You Paid For It: Updates

You Paid For It: Updates

Aaron Diamant

You Paid For It. The I-Team exposed it. So what happened next?

After the I-Team wraps up You Paid For It investigations, we don't just move on and forget about them...especially when they involve YOUR tax dollars!

Here are some updates:

The problem we saw in the Village of Sturtevant was so obvious, it seemed almost silly: A $4 million train station with elevators exposed to the elements. Village leaders told us rain seeps in and fries the motors, plus, drifting snow jams-up the doors.

TODAY'S TMJ4'sAaron Diamant: "Was there ever a point where anybody said, ‘you know what, I think we're missing something here?’”

"We relied on the expertise of the people we hired to design and build the thing,” Sturtevant Village Manager Mark Janiuk said, during the I-Team’s initial investigation.

While lawyers try to hammer out some sort of settlement, the village hired new architects to come up with a way to enclose the elevators. That fix could cost taxpayers another $600,000. Work should start late next month.

In Milwaukee, until recently, Public Works parking checkers gave every vehicle they saw with expired tags a $50 ticket. No exceptions, even if their stickers got stolen!

Aaron Diamant: "Those more cynical among us would say, 'Look, this is the city making money off of crime victims.'"

"But you have to understand that we can't assume that every license plate that's not on a vehicle or a license plate without an updated tag is stolen,” DPW’s Dorinda Floyd said.

Still, the Common Council changed the rules, lowering the fine for improper display to just $15, if the car's registration is up-to-date. DPW says it has written more than 1,200 of those $15 citations since August 1.

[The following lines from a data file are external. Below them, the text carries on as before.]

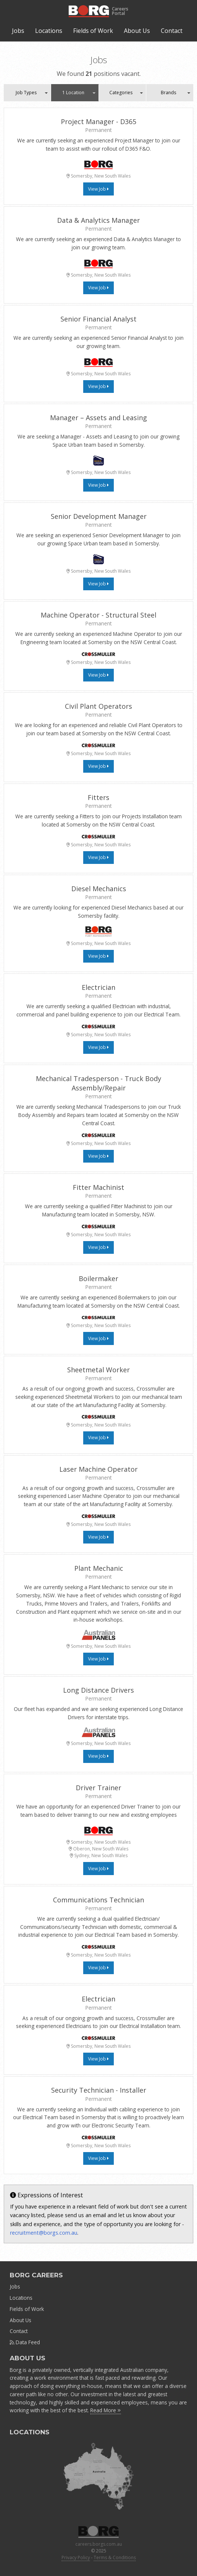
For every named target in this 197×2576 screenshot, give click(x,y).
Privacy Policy (76, 2557)
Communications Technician (98, 1899)
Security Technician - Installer (98, 2090)
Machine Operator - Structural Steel (98, 614)
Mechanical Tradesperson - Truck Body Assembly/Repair (98, 1083)
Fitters (98, 797)
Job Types (26, 92)
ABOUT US (27, 2358)
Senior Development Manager (99, 516)
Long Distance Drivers (98, 1690)
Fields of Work (93, 31)
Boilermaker (98, 1278)
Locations (48, 31)
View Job (98, 189)
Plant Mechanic (98, 1568)
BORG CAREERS (36, 2275)
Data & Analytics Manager (98, 220)
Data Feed (25, 2342)
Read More (105, 2410)
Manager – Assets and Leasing (98, 417)
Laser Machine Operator (98, 1469)
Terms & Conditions (115, 2557)
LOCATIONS (29, 2432)
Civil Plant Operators (98, 706)
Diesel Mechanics (98, 888)
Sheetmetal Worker (98, 1369)
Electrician (98, 987)
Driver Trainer (98, 1787)
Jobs (18, 31)
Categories (120, 92)
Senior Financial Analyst (98, 318)
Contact (171, 31)
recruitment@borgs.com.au (43, 2232)
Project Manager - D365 (98, 121)
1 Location (73, 92)
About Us (137, 31)
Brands (168, 92)
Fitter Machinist (98, 1187)
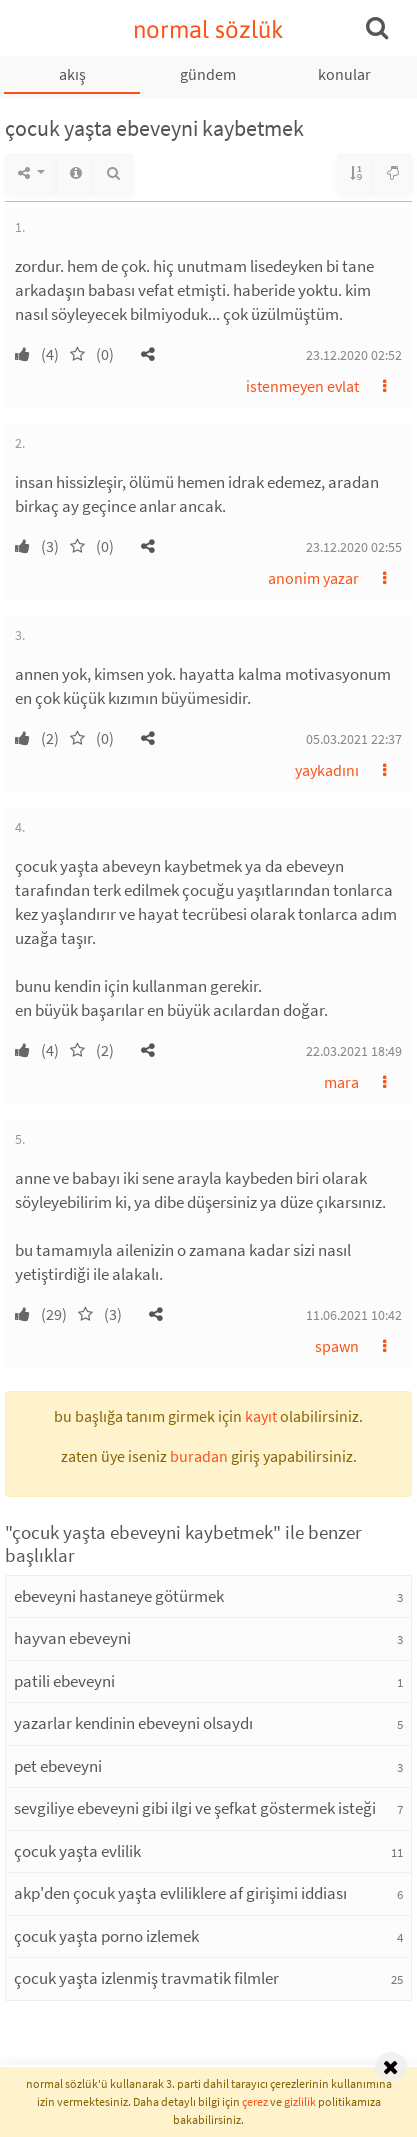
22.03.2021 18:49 (354, 1051)
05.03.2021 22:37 (354, 739)
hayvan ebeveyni (72, 1638)
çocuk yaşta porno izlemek (106, 1936)
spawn (337, 1346)
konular (344, 74)
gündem (208, 74)
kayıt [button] (261, 1416)
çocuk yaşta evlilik (77, 1851)
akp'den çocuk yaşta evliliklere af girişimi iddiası (180, 1893)
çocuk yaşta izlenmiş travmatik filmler (146, 1978)
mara (341, 1082)
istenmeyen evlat (302, 386)
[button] (148, 354)
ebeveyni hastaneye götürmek (119, 1596)
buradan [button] (199, 1456)
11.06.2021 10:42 (354, 1315)
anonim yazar (313, 578)
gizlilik (300, 2101)
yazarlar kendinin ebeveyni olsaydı (133, 1723)
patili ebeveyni (64, 1681)
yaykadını (327, 770)
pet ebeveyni (58, 1766)
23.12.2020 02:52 (354, 355)
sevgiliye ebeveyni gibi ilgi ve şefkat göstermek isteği (195, 1808)
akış (72, 74)
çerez (255, 2101)
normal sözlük (208, 29)
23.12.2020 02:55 (354, 547)
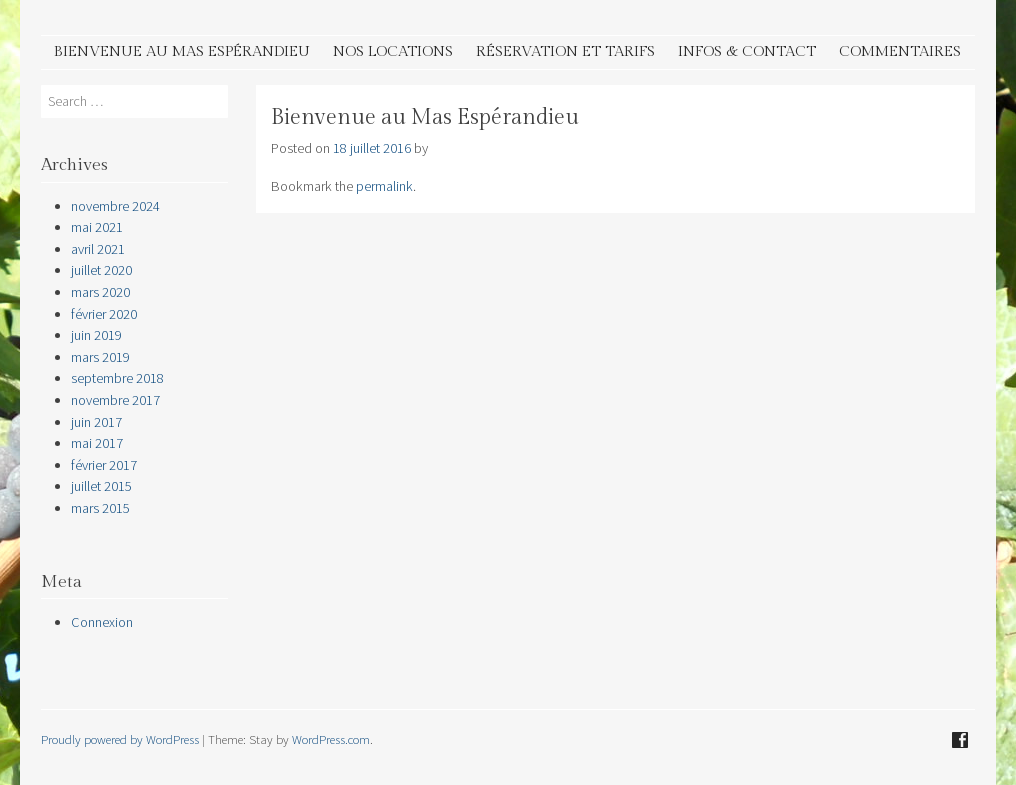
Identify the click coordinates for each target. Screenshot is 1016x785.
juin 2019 (96, 335)
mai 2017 (97, 443)
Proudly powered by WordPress (120, 739)
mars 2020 (100, 292)
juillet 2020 (101, 270)
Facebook (960, 740)
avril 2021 (98, 249)
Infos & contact (747, 51)
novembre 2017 (115, 400)
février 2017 (104, 465)
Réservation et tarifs (565, 51)
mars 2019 (100, 357)
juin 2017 (96, 422)
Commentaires (900, 51)
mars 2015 (100, 508)
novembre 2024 (115, 206)
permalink (384, 186)
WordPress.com (331, 739)
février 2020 (104, 314)
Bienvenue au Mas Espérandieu (182, 51)
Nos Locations (393, 51)
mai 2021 (97, 227)
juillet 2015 (101, 486)
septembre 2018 (117, 378)
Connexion (102, 622)
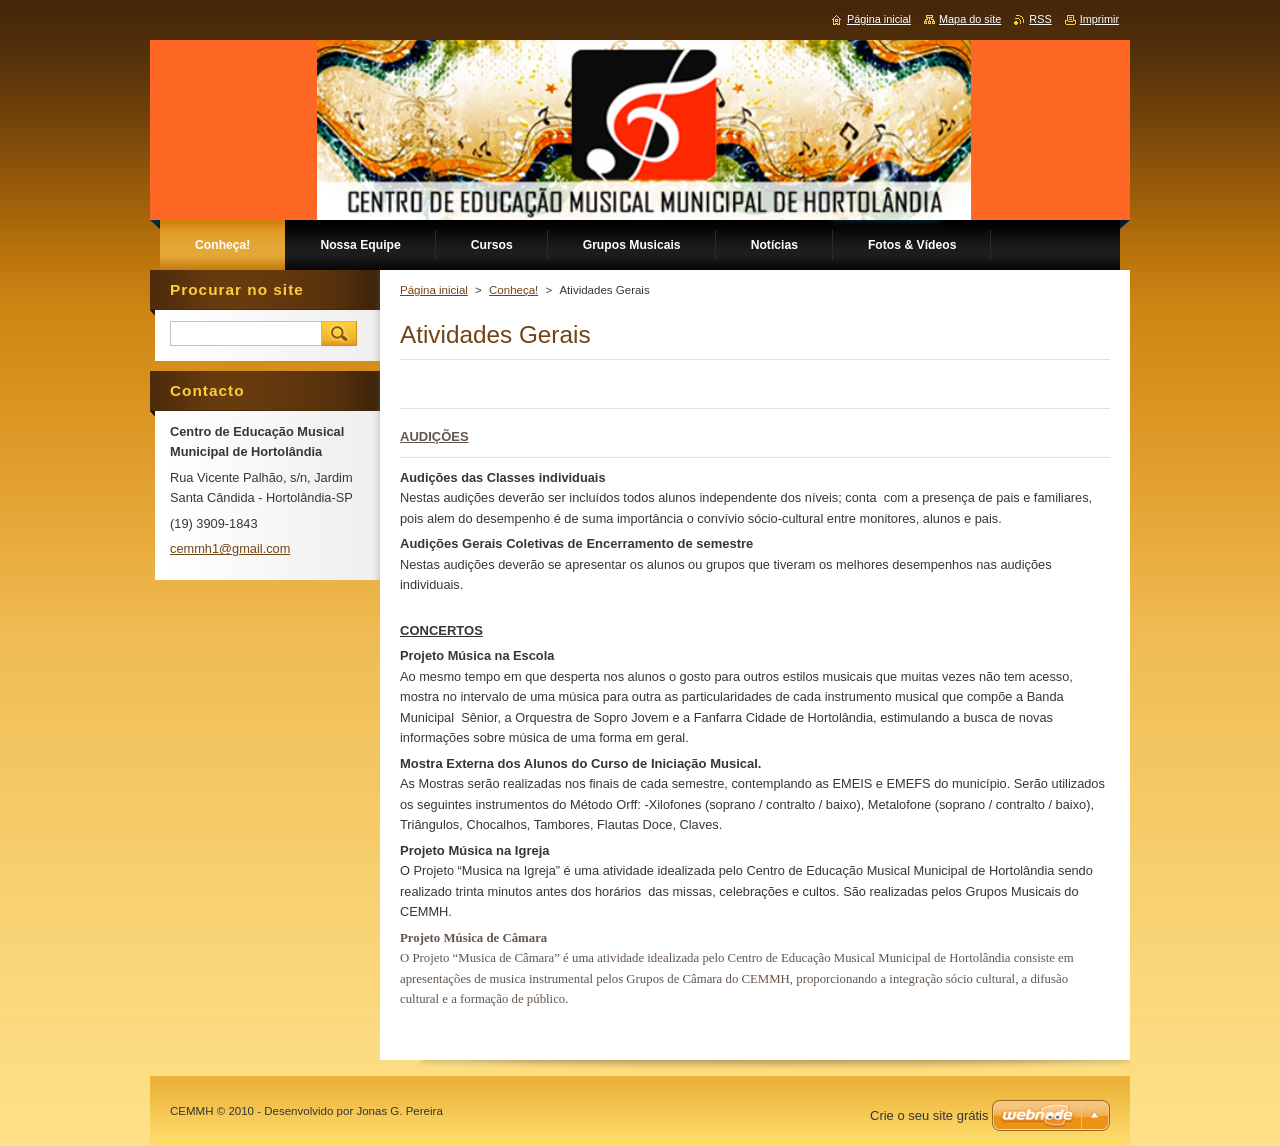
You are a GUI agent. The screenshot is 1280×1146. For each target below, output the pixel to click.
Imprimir (1099, 19)
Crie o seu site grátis (929, 1115)
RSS (1040, 19)
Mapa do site (970, 19)
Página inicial (434, 290)
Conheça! (513, 290)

Finally, we head back out to the city of Pewaukee, where 91-year-old Rosetta Johnson and a dozen of her neighbors got hit with a $31,000 special assessment on their homes this year: their share of a sewer and water project along Bluemound Road to an empty field, where Harken Yacht Equipment plans to build a new headquarters.

"This was shoved pretty much down our throats, and economic times…this has happened at a bad time for us," homeowner Karen Krumenacher explained.

Neighbors fought it, but lost. Last week, crews got to work on the project which will take few months to complete.

The folks in Pewaukee don't have pay the assessment unless they hook up to the system or sell their homes. Still, the group hired lawyers to look at their options. Turns out, they don't have any.